↓↓↓

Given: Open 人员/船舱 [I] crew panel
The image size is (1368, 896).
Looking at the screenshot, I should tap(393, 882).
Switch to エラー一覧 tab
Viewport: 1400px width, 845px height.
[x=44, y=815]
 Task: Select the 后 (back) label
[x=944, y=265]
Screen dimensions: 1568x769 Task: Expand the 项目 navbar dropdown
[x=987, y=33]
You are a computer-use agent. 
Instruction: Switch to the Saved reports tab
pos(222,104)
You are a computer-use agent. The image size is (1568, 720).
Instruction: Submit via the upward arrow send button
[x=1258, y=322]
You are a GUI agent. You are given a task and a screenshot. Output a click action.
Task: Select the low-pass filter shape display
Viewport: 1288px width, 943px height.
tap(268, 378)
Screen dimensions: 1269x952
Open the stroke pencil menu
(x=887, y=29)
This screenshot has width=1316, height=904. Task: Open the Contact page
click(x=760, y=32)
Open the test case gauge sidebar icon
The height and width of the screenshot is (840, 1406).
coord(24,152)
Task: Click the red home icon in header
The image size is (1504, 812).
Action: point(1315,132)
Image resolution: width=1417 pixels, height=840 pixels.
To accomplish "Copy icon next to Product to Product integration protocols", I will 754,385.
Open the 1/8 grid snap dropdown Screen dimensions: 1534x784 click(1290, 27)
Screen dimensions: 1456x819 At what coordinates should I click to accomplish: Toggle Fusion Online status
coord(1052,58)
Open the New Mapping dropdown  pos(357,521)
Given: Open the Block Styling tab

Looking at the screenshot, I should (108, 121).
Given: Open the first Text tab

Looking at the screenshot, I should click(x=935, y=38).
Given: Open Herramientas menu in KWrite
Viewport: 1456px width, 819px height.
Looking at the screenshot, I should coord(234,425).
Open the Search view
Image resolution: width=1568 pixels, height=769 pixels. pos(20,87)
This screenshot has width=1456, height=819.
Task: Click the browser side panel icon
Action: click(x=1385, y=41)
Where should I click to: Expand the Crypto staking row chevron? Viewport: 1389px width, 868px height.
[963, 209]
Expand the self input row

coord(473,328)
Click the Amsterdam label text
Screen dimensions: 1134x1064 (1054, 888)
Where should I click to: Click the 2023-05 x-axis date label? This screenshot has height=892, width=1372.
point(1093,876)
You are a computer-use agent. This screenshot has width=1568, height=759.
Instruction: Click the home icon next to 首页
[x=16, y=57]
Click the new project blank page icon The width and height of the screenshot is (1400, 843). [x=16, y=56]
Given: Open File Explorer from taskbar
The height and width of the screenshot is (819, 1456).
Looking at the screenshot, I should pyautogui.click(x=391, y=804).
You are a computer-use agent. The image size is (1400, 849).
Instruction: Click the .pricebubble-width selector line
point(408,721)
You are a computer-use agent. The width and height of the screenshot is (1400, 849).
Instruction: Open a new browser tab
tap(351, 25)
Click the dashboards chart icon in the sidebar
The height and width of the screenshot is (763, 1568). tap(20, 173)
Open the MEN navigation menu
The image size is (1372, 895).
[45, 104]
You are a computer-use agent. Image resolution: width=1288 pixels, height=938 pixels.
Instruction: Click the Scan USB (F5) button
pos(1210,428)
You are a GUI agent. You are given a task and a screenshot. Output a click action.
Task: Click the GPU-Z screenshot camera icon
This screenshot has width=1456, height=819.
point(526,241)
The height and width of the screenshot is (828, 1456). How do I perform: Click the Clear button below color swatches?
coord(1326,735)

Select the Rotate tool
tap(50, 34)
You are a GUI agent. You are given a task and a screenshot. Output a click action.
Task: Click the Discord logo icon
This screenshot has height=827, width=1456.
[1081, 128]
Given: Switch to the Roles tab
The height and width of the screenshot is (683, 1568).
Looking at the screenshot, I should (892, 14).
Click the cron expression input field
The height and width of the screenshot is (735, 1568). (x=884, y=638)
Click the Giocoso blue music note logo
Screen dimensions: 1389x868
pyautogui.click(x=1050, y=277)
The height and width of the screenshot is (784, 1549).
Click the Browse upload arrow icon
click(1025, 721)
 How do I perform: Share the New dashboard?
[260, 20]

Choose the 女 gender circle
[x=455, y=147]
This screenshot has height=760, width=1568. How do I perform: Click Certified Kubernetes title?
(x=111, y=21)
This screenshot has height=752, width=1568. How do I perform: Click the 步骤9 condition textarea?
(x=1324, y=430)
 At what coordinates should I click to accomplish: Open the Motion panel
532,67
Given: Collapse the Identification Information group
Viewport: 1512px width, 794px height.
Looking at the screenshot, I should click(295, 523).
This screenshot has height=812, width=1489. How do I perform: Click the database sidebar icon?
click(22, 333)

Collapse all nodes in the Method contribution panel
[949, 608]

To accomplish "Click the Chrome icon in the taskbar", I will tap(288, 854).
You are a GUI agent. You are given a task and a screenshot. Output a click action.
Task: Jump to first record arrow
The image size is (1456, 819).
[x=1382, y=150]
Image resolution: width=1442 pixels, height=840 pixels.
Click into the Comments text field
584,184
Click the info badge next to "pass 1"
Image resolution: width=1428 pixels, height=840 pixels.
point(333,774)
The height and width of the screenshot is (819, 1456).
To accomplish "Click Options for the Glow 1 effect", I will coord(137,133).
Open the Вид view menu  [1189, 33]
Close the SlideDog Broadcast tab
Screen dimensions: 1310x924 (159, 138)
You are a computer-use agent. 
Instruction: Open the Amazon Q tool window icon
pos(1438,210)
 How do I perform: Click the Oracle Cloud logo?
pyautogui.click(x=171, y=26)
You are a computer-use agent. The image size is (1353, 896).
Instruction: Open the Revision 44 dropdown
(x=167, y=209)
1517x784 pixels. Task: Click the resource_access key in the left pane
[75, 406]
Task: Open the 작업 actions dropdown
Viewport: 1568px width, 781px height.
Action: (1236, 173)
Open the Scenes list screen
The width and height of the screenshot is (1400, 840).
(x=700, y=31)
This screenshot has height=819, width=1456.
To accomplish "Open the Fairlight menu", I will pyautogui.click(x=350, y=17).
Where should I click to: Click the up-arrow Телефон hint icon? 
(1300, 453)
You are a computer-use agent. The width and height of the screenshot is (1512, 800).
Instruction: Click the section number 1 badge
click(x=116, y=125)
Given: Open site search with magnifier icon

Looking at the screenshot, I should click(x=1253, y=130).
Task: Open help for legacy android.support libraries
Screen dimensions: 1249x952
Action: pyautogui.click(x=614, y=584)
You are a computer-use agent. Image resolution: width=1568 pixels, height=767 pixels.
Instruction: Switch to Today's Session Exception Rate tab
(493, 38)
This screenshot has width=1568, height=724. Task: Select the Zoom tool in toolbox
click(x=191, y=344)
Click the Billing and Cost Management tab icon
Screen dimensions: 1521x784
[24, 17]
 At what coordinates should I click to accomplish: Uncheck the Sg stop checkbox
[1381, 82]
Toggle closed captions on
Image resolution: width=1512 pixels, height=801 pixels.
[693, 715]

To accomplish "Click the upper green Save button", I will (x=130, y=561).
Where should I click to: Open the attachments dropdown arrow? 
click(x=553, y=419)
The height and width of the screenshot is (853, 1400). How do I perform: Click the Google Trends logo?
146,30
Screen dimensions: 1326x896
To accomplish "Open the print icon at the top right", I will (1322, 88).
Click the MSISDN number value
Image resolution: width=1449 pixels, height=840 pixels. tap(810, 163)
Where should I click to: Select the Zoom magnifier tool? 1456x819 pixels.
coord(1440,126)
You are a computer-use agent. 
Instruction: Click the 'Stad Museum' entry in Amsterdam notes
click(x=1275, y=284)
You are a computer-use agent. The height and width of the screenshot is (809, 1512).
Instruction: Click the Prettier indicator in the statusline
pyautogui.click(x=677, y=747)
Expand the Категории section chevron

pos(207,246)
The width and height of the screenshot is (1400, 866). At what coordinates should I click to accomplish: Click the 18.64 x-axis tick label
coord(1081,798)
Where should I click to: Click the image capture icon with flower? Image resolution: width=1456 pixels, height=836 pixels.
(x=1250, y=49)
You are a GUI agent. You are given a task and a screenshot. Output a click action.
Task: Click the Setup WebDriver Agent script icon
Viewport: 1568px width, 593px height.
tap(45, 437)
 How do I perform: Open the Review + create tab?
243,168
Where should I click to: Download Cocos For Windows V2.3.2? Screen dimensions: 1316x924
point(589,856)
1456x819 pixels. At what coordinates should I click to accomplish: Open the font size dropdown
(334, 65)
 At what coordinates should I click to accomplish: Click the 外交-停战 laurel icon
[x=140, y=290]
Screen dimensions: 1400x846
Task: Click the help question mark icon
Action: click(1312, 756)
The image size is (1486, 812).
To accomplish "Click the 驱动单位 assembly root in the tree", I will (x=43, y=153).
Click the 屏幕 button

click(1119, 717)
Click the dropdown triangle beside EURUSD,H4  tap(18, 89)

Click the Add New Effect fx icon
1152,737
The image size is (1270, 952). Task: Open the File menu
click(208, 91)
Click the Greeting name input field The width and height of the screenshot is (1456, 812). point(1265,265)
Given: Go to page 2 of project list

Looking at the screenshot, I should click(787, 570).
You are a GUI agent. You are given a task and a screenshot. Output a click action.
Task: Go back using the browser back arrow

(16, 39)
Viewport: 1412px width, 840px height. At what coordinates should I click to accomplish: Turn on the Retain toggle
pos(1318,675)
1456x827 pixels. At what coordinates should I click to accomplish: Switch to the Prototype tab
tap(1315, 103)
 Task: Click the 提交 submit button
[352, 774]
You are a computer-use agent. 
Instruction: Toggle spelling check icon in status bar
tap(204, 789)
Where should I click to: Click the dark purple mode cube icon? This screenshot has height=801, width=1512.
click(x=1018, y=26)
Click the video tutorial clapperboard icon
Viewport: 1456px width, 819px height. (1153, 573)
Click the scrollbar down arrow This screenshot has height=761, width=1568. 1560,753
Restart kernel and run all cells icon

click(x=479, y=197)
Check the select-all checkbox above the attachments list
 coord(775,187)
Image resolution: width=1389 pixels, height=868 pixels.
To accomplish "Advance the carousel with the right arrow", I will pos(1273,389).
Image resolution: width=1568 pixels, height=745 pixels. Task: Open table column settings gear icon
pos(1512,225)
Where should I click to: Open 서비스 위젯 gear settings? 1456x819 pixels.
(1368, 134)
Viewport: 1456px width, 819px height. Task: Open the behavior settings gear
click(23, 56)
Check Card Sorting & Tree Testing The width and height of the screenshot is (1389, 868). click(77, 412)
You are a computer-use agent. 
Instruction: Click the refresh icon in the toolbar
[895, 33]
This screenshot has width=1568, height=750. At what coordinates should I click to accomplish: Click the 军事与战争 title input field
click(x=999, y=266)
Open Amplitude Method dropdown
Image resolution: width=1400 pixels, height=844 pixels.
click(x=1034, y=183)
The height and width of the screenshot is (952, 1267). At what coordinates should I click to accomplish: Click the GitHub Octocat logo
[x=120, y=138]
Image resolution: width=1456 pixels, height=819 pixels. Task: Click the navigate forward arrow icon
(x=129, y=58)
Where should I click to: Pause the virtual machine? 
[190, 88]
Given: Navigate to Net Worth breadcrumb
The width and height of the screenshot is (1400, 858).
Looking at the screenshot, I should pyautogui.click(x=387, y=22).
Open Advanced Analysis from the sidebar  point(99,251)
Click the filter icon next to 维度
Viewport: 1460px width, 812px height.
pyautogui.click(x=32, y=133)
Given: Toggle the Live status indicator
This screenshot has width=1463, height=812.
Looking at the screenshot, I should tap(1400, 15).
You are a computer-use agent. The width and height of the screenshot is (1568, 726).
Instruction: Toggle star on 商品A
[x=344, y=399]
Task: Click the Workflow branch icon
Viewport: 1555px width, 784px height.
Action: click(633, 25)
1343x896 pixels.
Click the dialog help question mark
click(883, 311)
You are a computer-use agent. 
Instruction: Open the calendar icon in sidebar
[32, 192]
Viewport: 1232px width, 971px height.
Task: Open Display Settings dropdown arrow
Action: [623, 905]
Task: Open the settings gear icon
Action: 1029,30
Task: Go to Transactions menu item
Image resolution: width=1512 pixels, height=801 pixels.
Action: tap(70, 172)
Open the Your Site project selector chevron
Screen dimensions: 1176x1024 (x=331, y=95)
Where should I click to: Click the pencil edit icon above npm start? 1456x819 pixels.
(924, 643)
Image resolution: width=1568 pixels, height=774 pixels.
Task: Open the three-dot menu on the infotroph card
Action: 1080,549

↑↑↑

* **Directions**
Only the lines above starting at the line that holds "Viewport: 1288px width, 943px height." and ending at the line that holds "Given: Open Herramientas menu in KWrite" are to be repeated, exactly and in full.

* **Result of this task**
Viewport: 1288px width, 943px height.
tap(268, 378)
Screen dimensions: 1269x952
Open the stroke pencil menu
(x=887, y=29)
This screenshot has width=1316, height=904. Task: Open the Contact page
click(x=760, y=32)
Open the test case gauge sidebar icon
The height and width of the screenshot is (840, 1406).
coord(24,152)
Task: Click the red home icon in header
The image size is (1504, 812).
Action: point(1315,132)
Image resolution: width=1417 pixels, height=840 pixels.
To accomplish "Copy icon next to Product to Product integration protocols", I will 754,385.
Open the 1/8 grid snap dropdown Screen dimensions: 1534x784 click(1290, 27)
Screen dimensions: 1456x819 At what coordinates should I click to accomplish: Toggle Fusion Online status
coord(1052,58)
Open the New Mapping dropdown  pos(357,521)
Given: Open the Block Styling tab

Looking at the screenshot, I should (108, 121).
Given: Open the first Text tab

Looking at the screenshot, I should click(x=935, y=38).
Given: Open Herramientas menu in KWrite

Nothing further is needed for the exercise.